### WHAT IS REQUIRED
Go line by line through the entries and show those that hold the string "agent".

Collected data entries
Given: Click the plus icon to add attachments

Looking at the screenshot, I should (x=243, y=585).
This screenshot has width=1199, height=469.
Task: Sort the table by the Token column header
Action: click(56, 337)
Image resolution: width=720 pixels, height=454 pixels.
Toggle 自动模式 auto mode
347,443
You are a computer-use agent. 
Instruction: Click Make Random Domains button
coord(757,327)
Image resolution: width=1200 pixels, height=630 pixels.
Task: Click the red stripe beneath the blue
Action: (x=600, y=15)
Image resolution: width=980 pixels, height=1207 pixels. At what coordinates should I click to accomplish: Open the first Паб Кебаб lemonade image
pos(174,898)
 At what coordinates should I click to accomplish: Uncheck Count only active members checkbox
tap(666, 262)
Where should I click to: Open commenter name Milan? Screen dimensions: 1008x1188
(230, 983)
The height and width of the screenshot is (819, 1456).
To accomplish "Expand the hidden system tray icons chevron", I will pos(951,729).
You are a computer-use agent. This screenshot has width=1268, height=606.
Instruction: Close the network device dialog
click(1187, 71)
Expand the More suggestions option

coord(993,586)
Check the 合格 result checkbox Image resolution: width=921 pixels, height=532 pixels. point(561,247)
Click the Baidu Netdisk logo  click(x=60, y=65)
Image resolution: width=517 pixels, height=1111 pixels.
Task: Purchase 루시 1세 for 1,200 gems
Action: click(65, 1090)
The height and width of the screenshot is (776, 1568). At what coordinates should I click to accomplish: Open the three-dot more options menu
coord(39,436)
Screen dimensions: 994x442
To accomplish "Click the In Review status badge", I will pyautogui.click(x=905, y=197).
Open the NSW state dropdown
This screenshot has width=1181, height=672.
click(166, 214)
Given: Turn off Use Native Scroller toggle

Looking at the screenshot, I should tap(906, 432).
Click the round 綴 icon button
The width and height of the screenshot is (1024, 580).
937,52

### REPLY
You are a computer-use agent. 
You are a computer-use agent. This screenshot has width=1268, height=606.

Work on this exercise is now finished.